Like many other African countries, Benin is characterised by irregular and reduced rainfall, often alternating with heavy rainfall and temperature increase as well as rising sea levels. In recent years, climate change and hydro-meteorological disasters such as floods and droughts have caused severe damages to socio-economic sectors and peoples’ livelihood in different regions of Benin.

The country remains exposed to climate change and most socio-economic sectors are affected – from vital agriculture, water resources and energy, to tourism, forestry, infrastructure and urban development. According to the third national communication on climate change, by 2030, future climate variability and climate change are likely to negatively affect those sectors and increase the probabilities of occurrence of water scarcity and hunger.
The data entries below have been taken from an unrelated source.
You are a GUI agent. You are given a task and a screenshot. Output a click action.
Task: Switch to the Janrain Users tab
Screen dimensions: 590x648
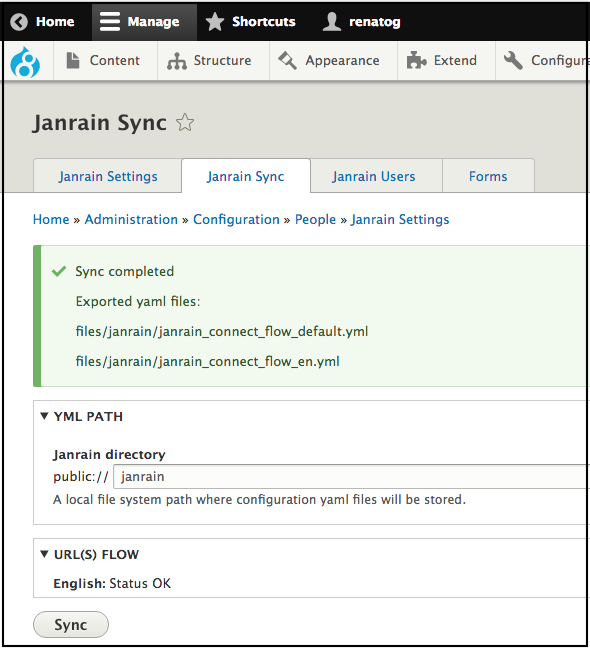pos(374,176)
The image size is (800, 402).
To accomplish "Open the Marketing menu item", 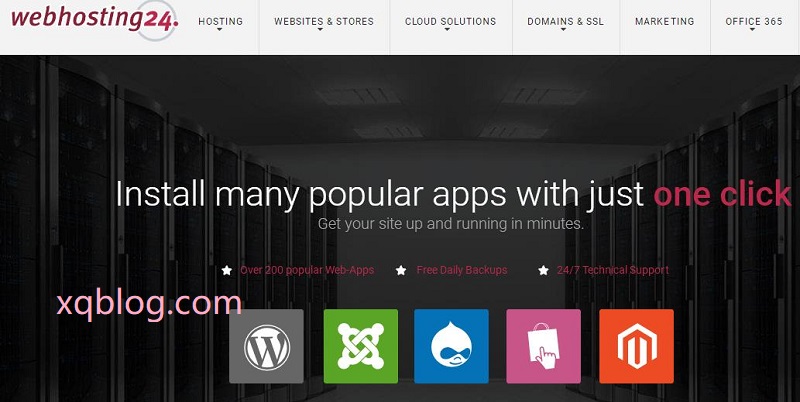I will coord(665,21).
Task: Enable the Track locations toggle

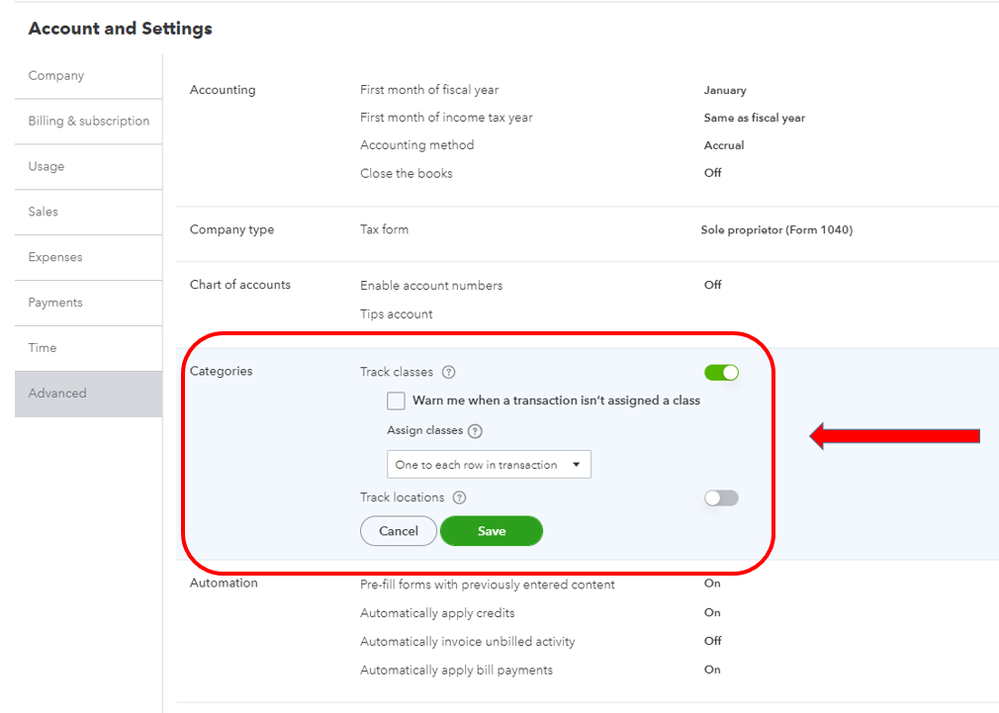Action: [x=721, y=498]
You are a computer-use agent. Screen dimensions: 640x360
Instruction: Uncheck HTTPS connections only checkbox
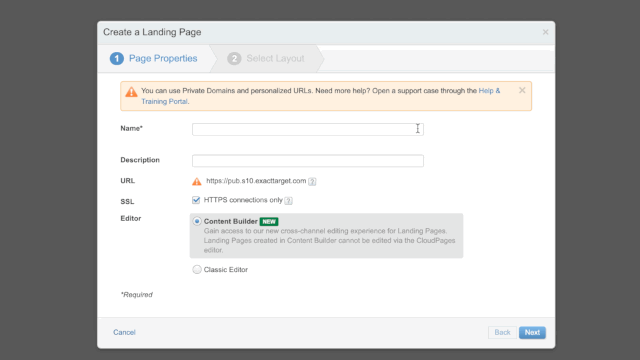[196, 200]
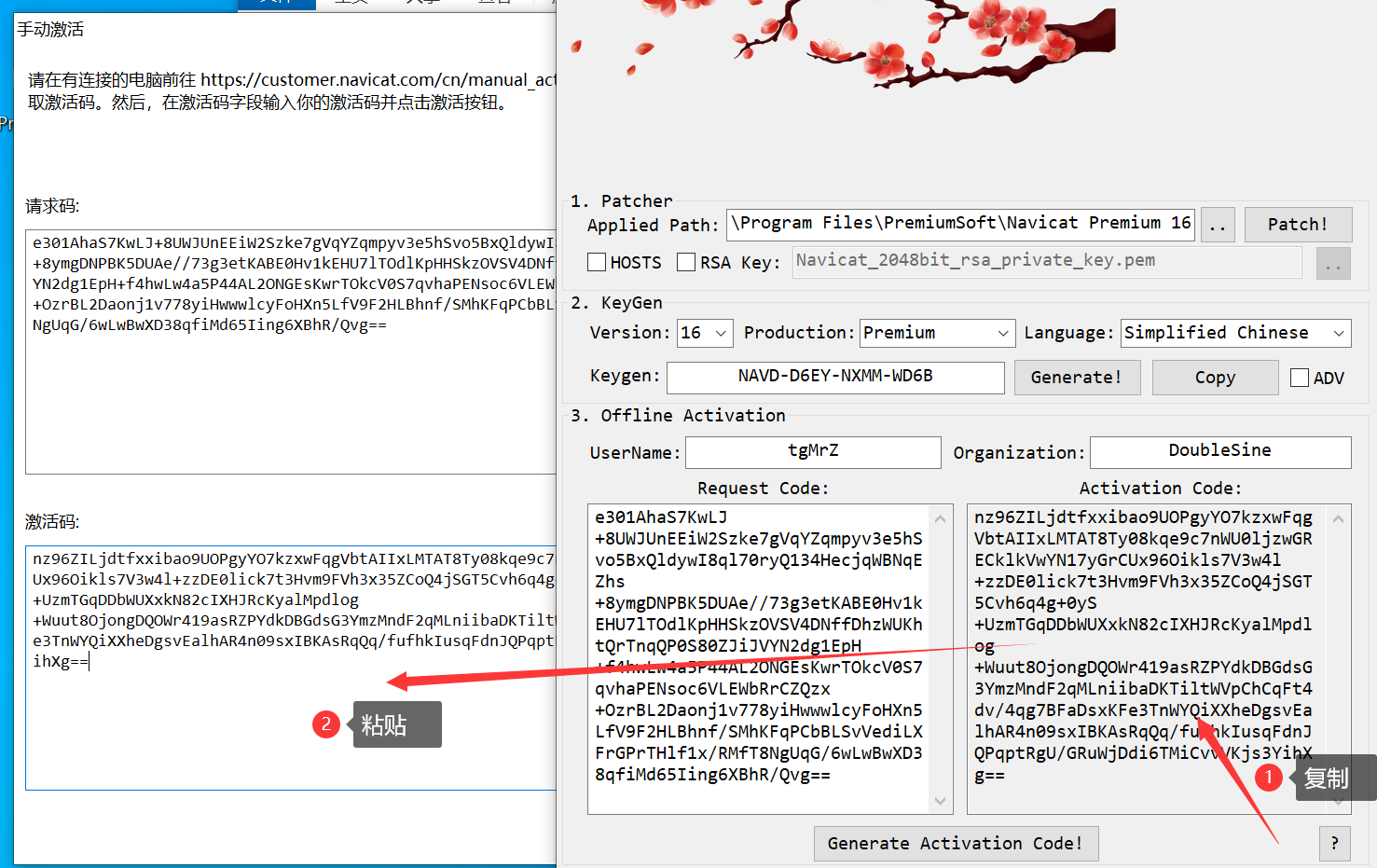Focus the Organization text field
The image size is (1377, 868).
pos(1219,452)
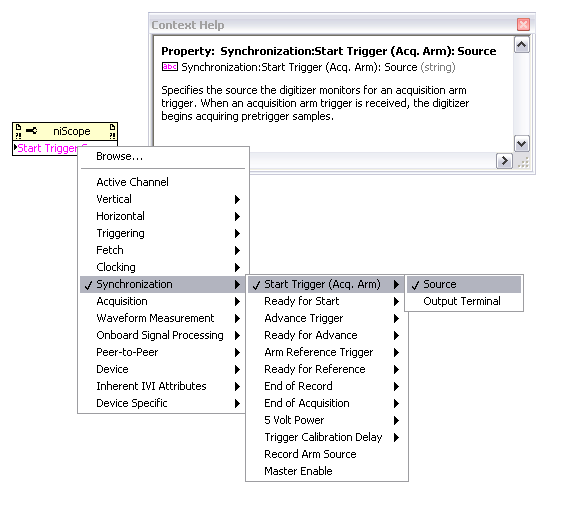Expand the Triggering submenu

tap(162, 234)
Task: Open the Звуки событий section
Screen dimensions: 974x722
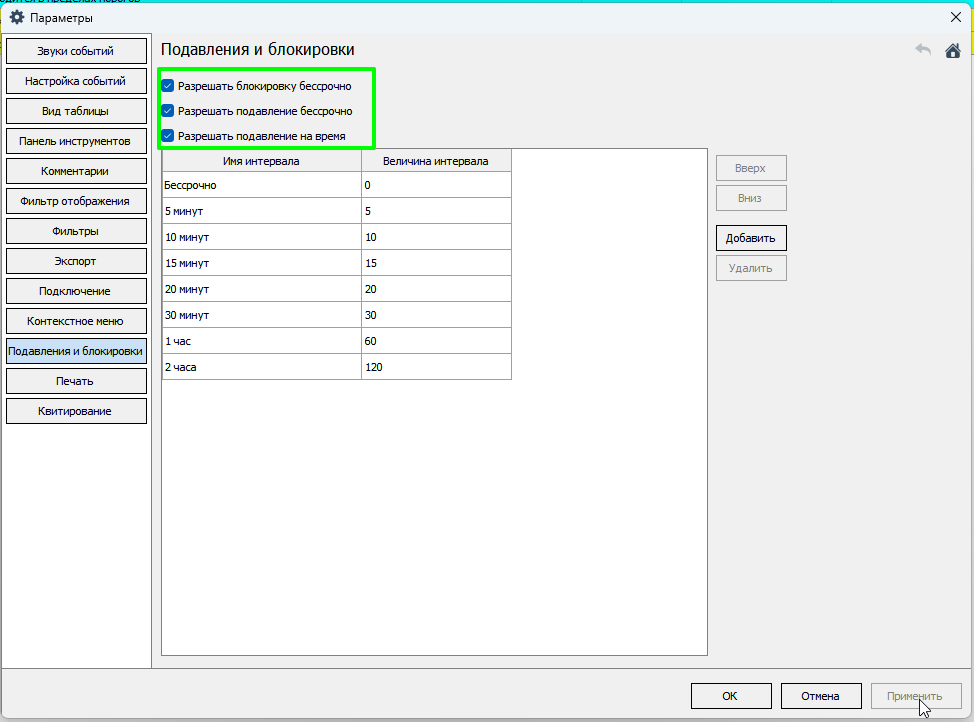Action: 76,51
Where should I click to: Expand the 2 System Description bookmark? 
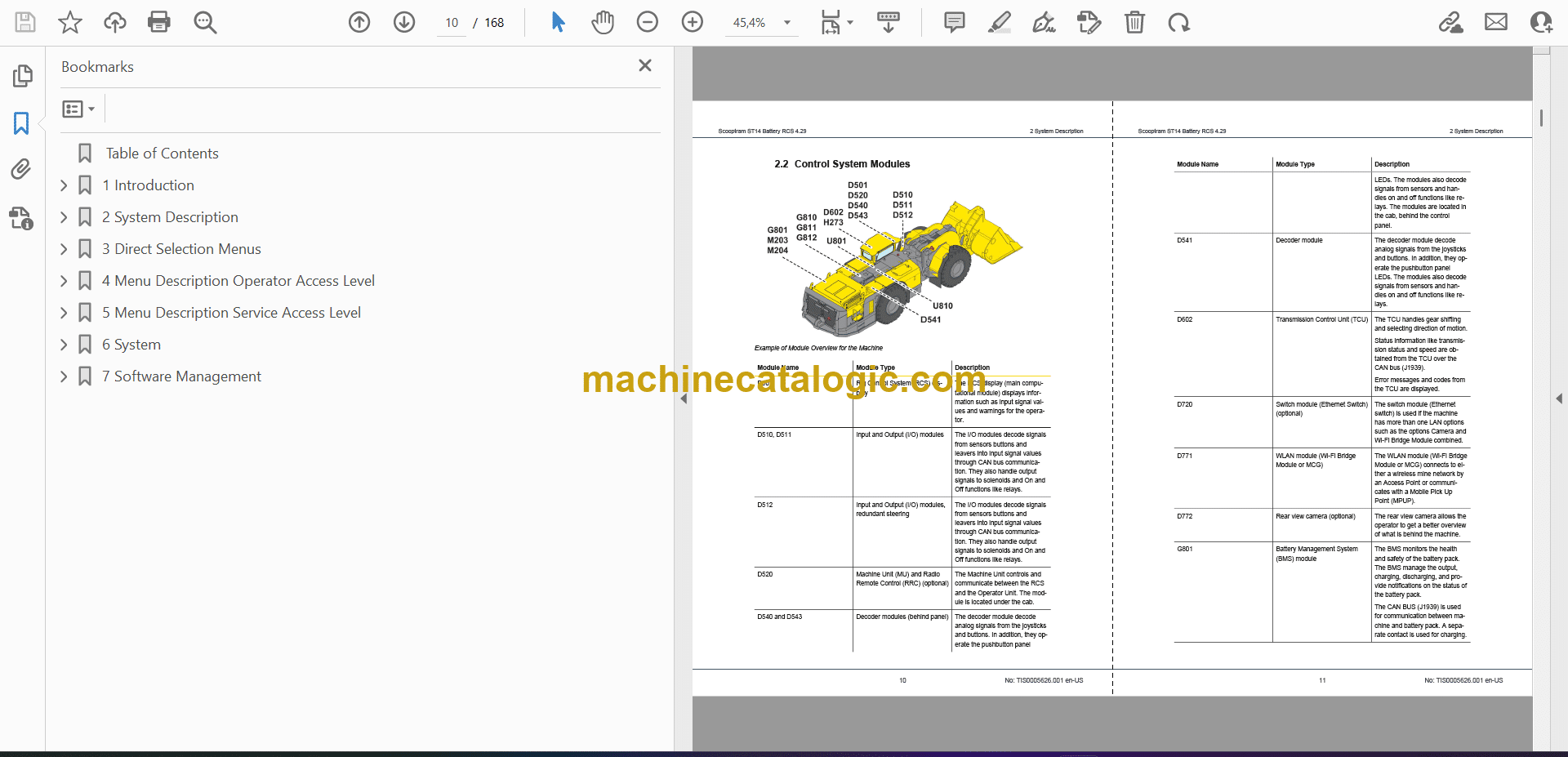[64, 217]
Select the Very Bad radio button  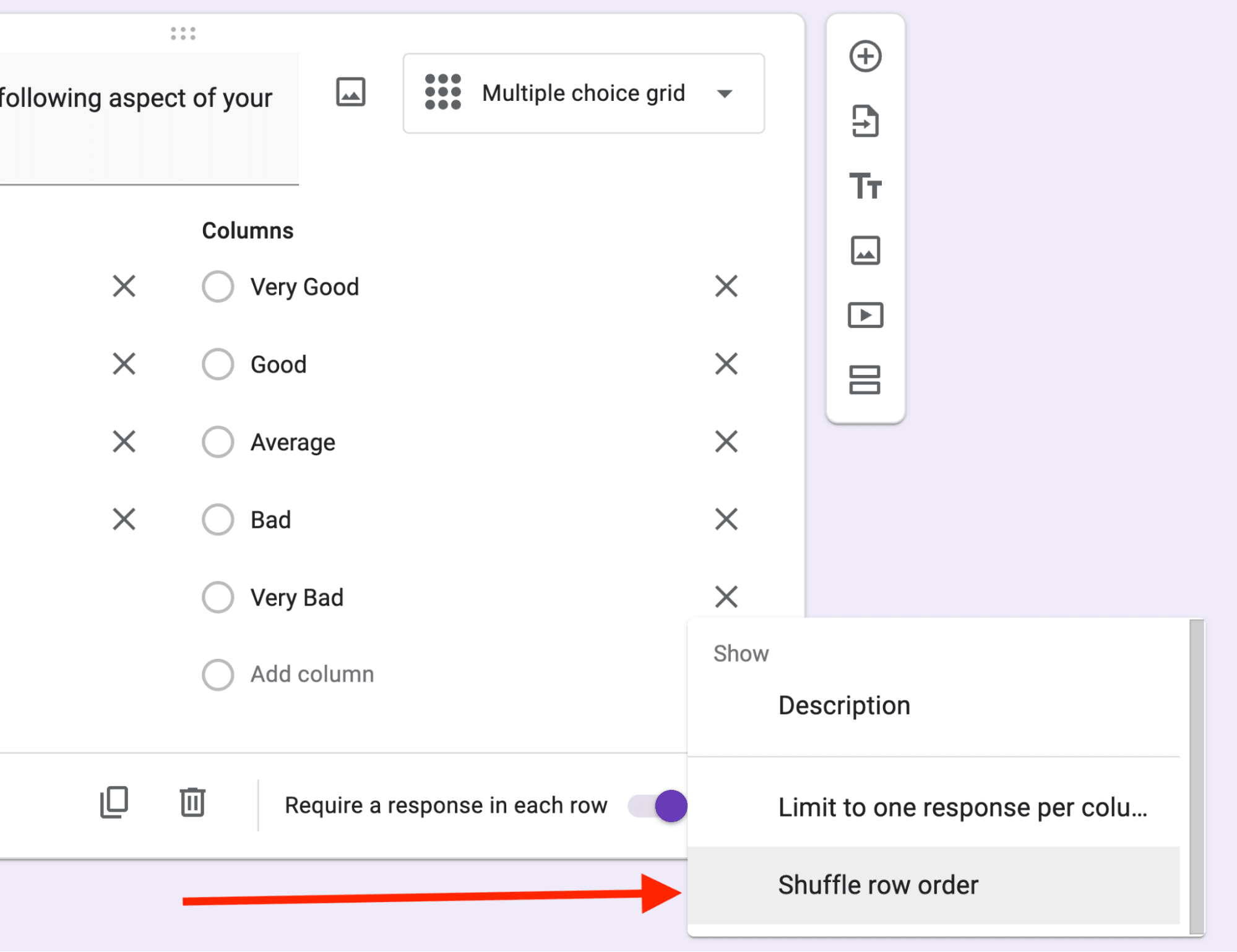pyautogui.click(x=217, y=597)
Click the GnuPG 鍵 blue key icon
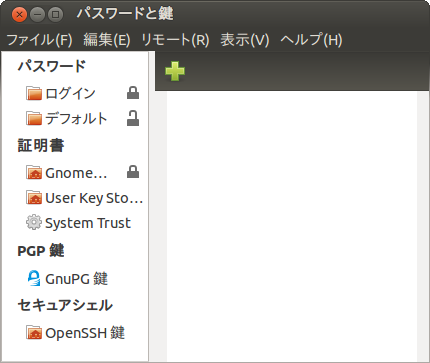The width and height of the screenshot is (430, 363). [x=34, y=278]
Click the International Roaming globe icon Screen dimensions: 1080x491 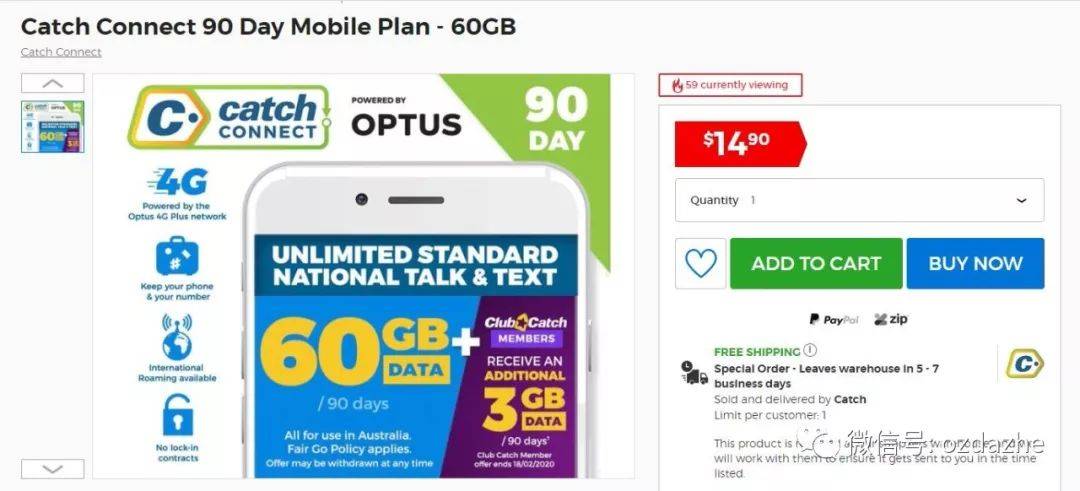coord(177,337)
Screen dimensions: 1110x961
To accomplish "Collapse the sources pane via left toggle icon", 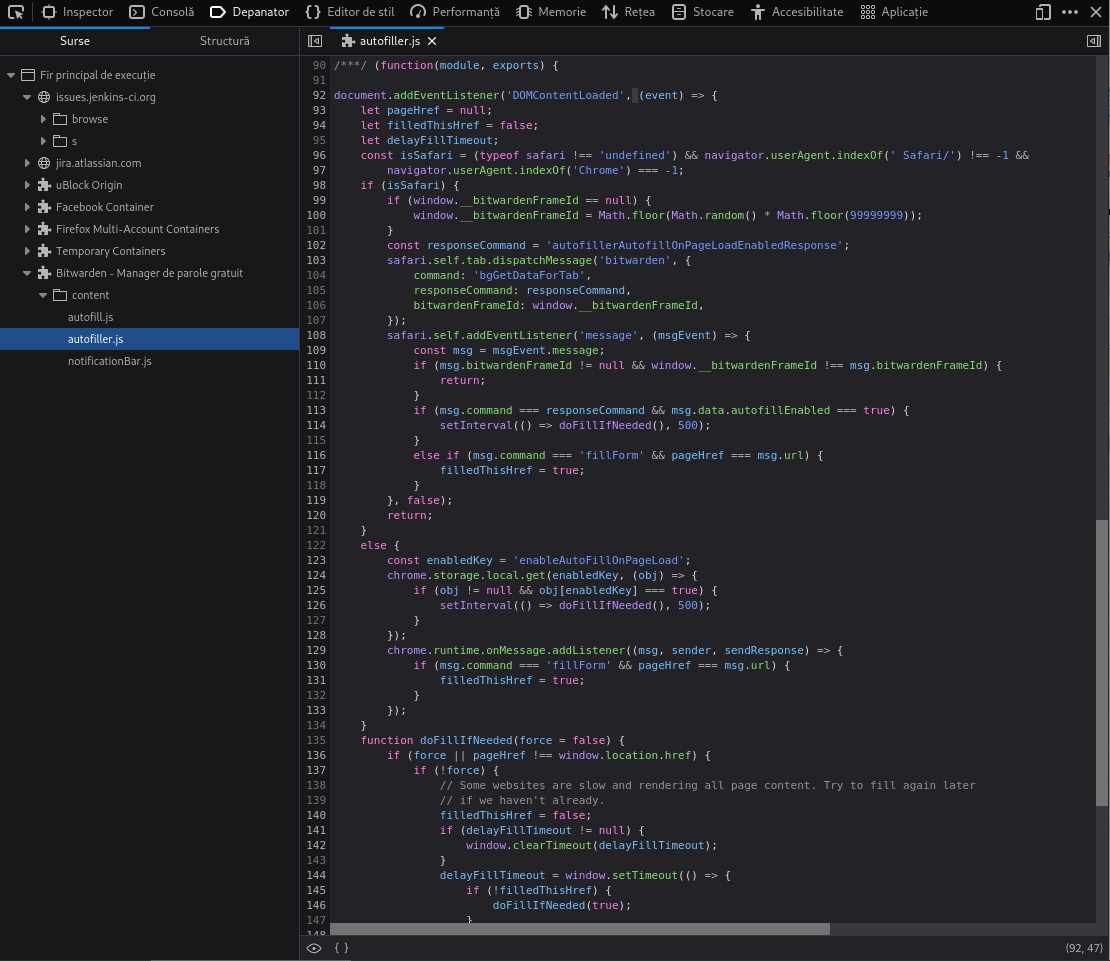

Developing nations raise their voice in Egypt

Since COP27 is in Africa it presents an opportunity to advance the priorities of developing countries in the continent, to cope with the impacts of climate change. Benin is present in Sharm El-Sheikh as a member of the African Negotiators Group (AGN), Least Developed countries (LDC) and G77 and China. Our nation is also a Party to the United Nations Framework Convention on Climate Change (UNFCCC), the Kyoto Protocol and the Paris Agreement. Furthermore, Benin has submitted its National Determined Contribution (NDC). 

As we strive to implement the Paris Agreement, the international community is also struggling to recover from the socioeconomic crisis generated by the COVID-19 pandemic, with reduced resources available in many countries for climate action.


What are Benin’s key expectations for progress at COP27?

  1. Empowering developing economies

We call on delegates at COP27 to adopt decisions to recognise developing countries’ special needs and circumstances and to ensure tangible and practical programmes for implementation.  We also expect the enhancement of financial support for the development and transfer of technology in developing countries. We must improve capacity-building support, as well as technical and institutional capacity so that developing countries can meet the reporting requirements of the Paris Agreement.

  1. Real-world support for adaptation 

It is vital that COP27 moves to advance the implementation of adaptation action and support to developing countries. This includes ensuring that technical dialogues comprehensively address all the three goals of mitigation, adaptation and the means of implementation so as to promote enhanced ambition. Talks in Sharm El-Sheikh must also finalise the remaining rules for initiating the market mechanism (article 6 of the Paris Agreement) and its capacity-building programme. This is key to enabling the effective participation of developing countries in the new mechanism.

  1. Finance to ensure a just transition 

Major emitting countries must deliver and increase exponentially from the floor of USD100 billion amount of USD150 billion per year until 2025 as well as establishing a financing framework for just transitions. This includes committing to recognise the multiple forms and stages necessary for a fair climate transition.

  1. A question of climate justice: Loss & Damage

Last but by no means least, we must fully operationalise the Santiago Network in order to provide effective technical assistance to developing countries for climate loss and damage. We must also enhance additional support to developing countries in addressing loss and damage and agree on funding arrangements to avert, minimise and address these devastating climate impacts.